Meet the Artist: Margie Kelk

Meet the Artist

In this series, we get to know the Artists behind the work with ten questions about their practice, their space, and their ideas. These are their Stories.

Margie Kelk‘s Shop

Toronto-based multi-media artist Margie Kelk takes an exploratory and experimental approach as she appropriates and reconstructs visual fragments of ideas through diverse media that include ceramic, bronze and aluminium sculpture, animation, drawing, painting and digital applications.

Starburst I, 8″ x 12″, Ink on paper.

How long have you been making art?
I have always been interested in drawing and was making small oil paintings by the age of 10 with paints that my father had saved from his college days. Art was always there for me as a pastime throughout my formative years. I gave it up during university and graduate school but returned to it full time in my mid-thirties after leaving a university-level teaching career in romance languages and literature. I took art courses and have been working on artistic pursuits ever since. 

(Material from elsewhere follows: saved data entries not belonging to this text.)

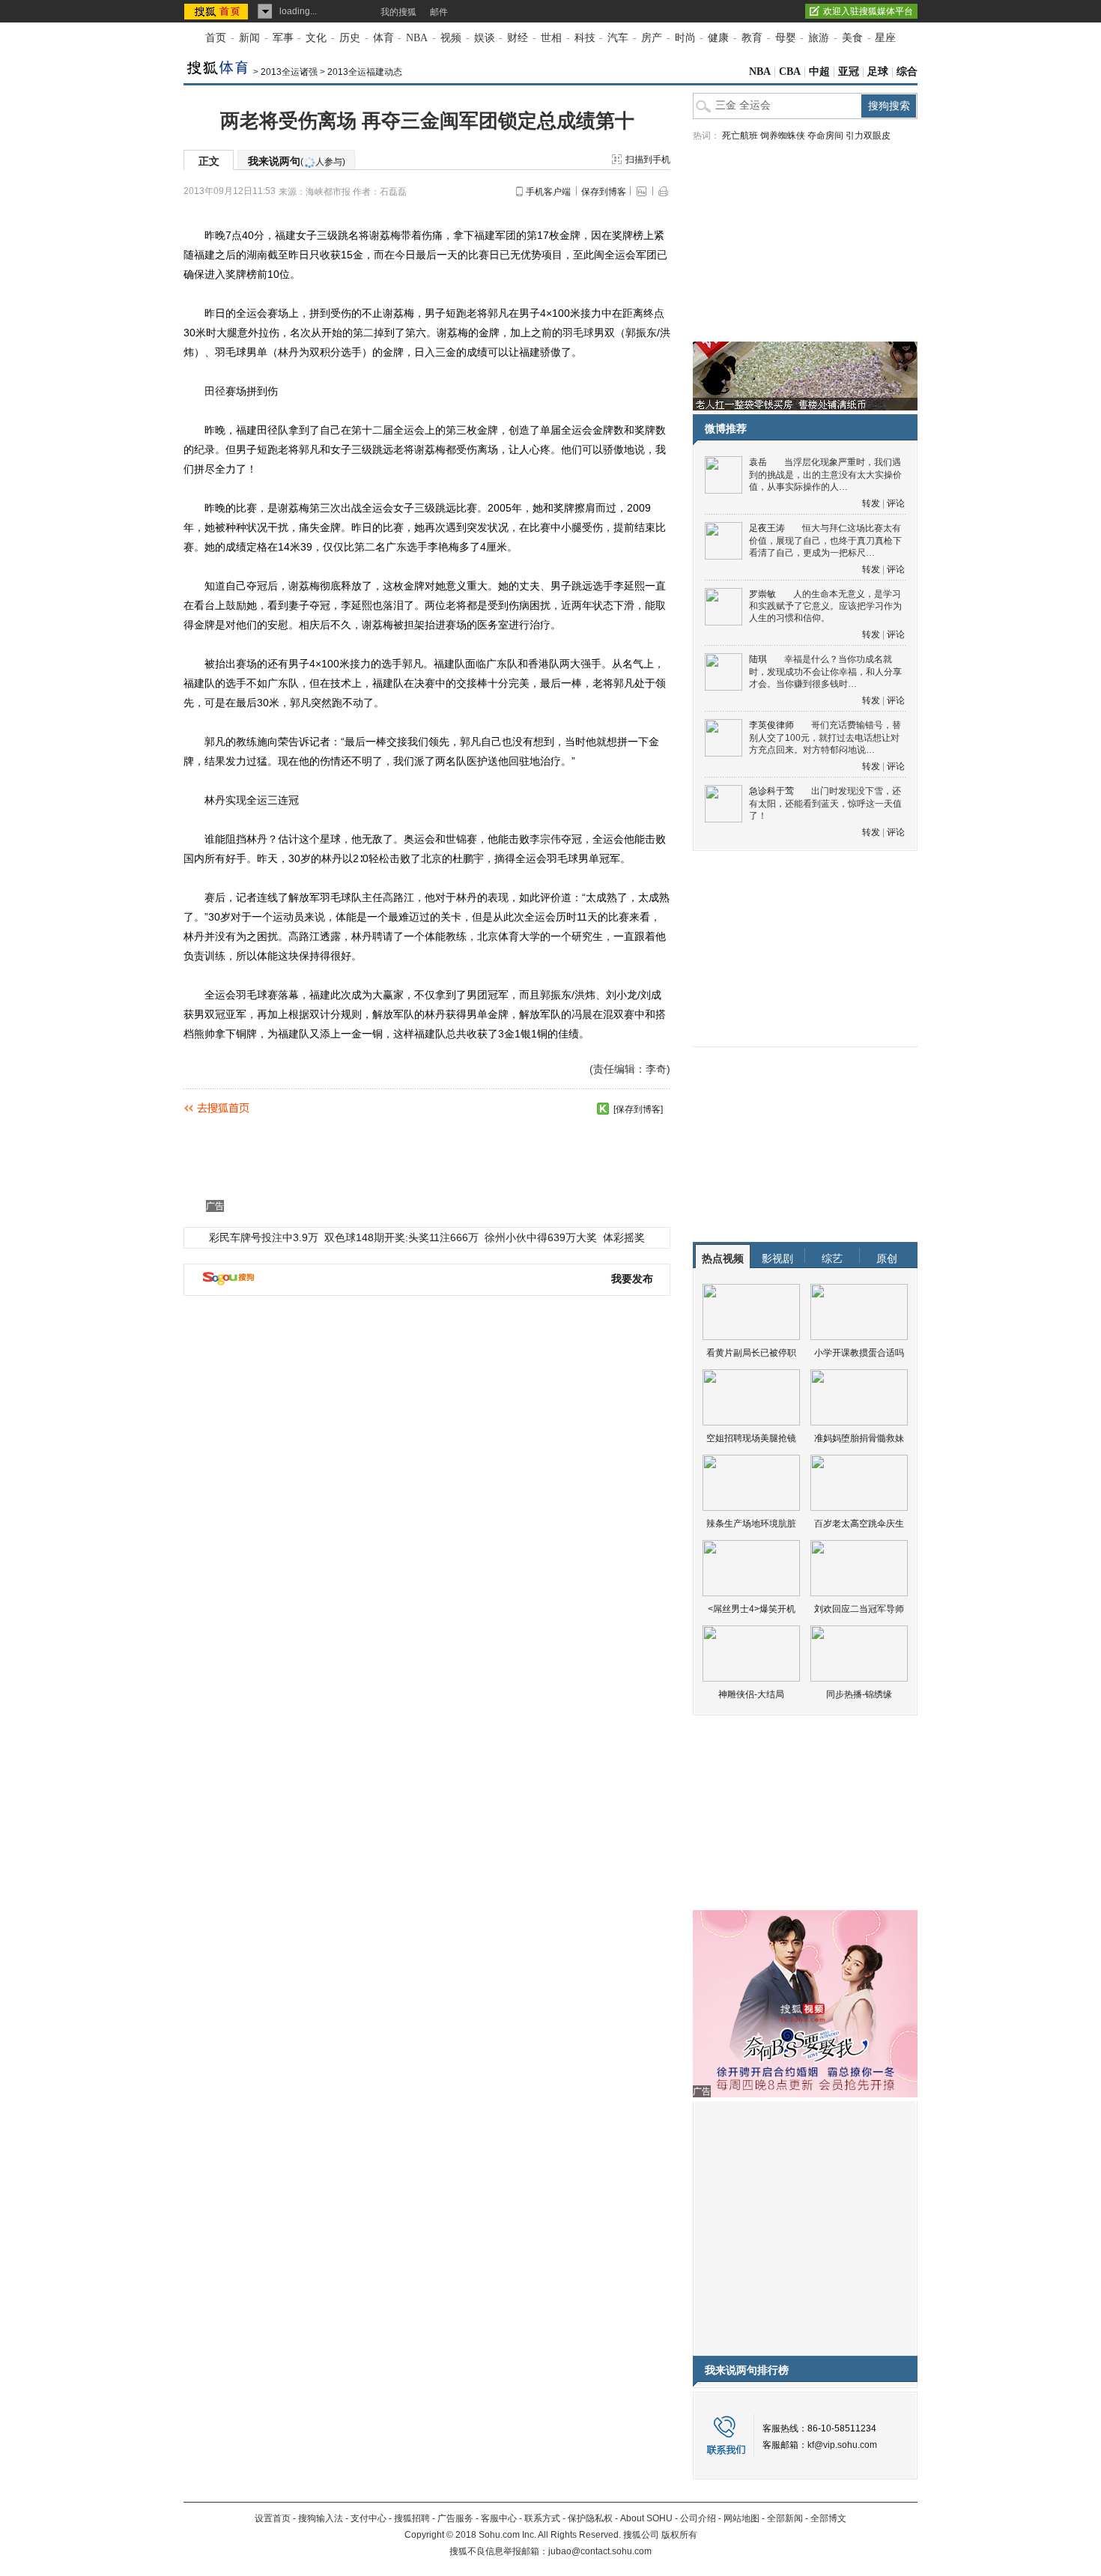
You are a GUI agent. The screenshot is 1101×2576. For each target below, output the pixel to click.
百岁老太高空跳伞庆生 (859, 1523)
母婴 (785, 37)
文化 (316, 37)
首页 (215, 37)
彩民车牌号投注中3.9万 (263, 1237)
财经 (517, 37)
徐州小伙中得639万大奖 (541, 1237)
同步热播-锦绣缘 (859, 1694)
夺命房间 (825, 135)
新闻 (249, 37)
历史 (349, 37)
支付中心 (368, 2518)
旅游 (818, 37)
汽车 (617, 37)
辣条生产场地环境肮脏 (751, 1523)
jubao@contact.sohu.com (600, 2551)
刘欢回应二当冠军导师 (859, 1609)
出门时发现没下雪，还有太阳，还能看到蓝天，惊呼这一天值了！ (825, 803)
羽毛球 (578, 333)
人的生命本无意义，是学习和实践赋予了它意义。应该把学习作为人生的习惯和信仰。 (825, 606)
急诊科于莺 (771, 791)
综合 (907, 71)
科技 (584, 37)
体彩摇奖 (624, 1237)
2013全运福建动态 (364, 72)
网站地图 (741, 2518)
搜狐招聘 (412, 2518)
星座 (885, 37)
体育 (383, 37)
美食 (852, 37)
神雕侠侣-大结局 (751, 1694)
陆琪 (758, 659)
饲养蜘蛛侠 (782, 135)
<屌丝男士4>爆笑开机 (751, 1609)
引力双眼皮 (868, 135)
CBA (790, 71)
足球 (877, 71)
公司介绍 (698, 2518)
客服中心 (499, 2518)
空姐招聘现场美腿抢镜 (751, 1438)
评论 (896, 503)
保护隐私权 (590, 2518)
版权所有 (679, 2535)
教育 (751, 37)
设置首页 (273, 2518)
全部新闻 (785, 2518)
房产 (651, 37)
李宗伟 (545, 839)
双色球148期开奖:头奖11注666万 (401, 1237)
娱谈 (484, 37)
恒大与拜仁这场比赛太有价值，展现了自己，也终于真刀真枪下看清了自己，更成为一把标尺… (825, 540)
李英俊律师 (771, 725)
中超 (819, 71)
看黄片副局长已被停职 (751, 1353)
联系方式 (542, 2518)
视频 (450, 37)
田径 (214, 391)
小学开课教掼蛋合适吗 (859, 1353)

How do you structure your process when creating a new piece?
I cannot really talk about structuring my process when making art. I work spontaneously on an intuitive level. I start with clay and play with it until it “tells” me what it wants to be; I put down paint strokes or areas of colour on a surface and let them spark my imagination into creating something with them. I am influenced by my environment and travels I have done in Iceland and Antarctica. I also enjoy the process of mark making just for itself.

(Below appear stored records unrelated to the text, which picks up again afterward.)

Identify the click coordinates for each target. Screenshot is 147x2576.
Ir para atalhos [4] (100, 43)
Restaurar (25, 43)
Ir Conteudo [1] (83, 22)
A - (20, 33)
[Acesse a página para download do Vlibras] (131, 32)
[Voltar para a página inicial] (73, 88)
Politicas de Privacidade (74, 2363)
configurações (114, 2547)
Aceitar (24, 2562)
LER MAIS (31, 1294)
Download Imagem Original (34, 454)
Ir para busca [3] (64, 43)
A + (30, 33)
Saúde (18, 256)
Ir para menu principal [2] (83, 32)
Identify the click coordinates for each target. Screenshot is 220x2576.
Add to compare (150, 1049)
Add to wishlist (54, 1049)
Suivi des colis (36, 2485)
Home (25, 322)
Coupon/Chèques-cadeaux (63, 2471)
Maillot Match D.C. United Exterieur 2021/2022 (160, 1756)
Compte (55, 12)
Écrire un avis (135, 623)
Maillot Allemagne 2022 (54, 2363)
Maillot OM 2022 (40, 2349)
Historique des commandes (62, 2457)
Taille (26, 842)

How has your practice changed over time?
My practice has evolved over time; over the years, I was introduced to more materials and saw innovative artwork done by others. I started out mainly drawing and painting, then added printmaking to my repertoire, then took up ceramics and fell in love with creating out of clay. Friends suggested I animate small heads that I was making out of ceramic, and this led to three stop-motion films which I produced with the help of animator Lynne Slater. I am still working in animation, drawing, painting, and ceramics.

Where do you find inspiration for your artwork?
The inspiration for my artistic creations comes from various trips I have made, to Colombia, to French Polynesia and the British Virgin Islands, and to Antarctica. I am very influenced by the flora and fauna I have discovered in these places, and I am concerned about conserving these natural elements as human activity slowly works to destroy them. Climate change is a big theme in my work, as is the disappearance and rebirth of life forms in our changing world.

How do your mediums of choice lend themselves to the subject matter of your work?
I use drawing and painting to set a stage for the sculptural work I often show in installation format. The animated films add visually descriptive commentary to my theses. Each element of an installation supports the others and adds more dimension to the work.

What do you listen to when you work?
I cannot say that I listen to anything while I work. If there is music or dialogue in the background, I find that I cannot help but listen to that—it takes my attention—and I am not able to focus on the work at hand. I can listen to music only if I am doing something that does not require much thought, like cleaning up.

What’s one item in your workspace you cannot live without?
The most important thing I require in my workspace is good light. I need good light to delineate structures as I sculpt, as well as to enable me to see the true colours in the paintings and drawings I am creating.

If given the opportunity, what is your dream project?
I am very involved with music and have often dreamed about placing my artwork in a musical setting where both music and art complement each other. I have worked with poets whose works revolved around aspects they found in my installations. I have to admit that my dream is about to find fulfilment, as I have been commissioned to create 13 works to serve as a backdrop for a Chinese-Canadian orchestral initiative called the Legend of the Jade Emperor and the Great Race Project, produced by the PhoeNX Ensemble of Toronto. This production will hopefully take place in various venues across Canada.

Semaphore, 35.5″ x 35.5″, Alcohol-based ink on paper, on display at Red Head Gallery.

What’s one piece of advice you wish you were given earlier in your career?
I have been represented by several galleries over the years, and still have representation in two. I always felt that gallery representation was the real mark of a bonafide artist. Since the pandemic, however, I have been dealing with online representation, and find it just as effective, if not more so, in getting my work “out there” into the public eye. I wish I had been told earlier that gallery representation is not the end all and be all when it comes to professional art practices. (True it is that the virtual world was not a factor when I began my art career, but there were publications that I could and did use to publicise my work.)

What do you have coming up that you can share with us?
I am looking forward to having my work appear on stage at the orchestral production of the Legend of the Jade Emperor and The Great Race Project. This will happen within a year or more, when the entire production is ready to open. I also have a virtual solo show opening on 16 September with artwrk.ca.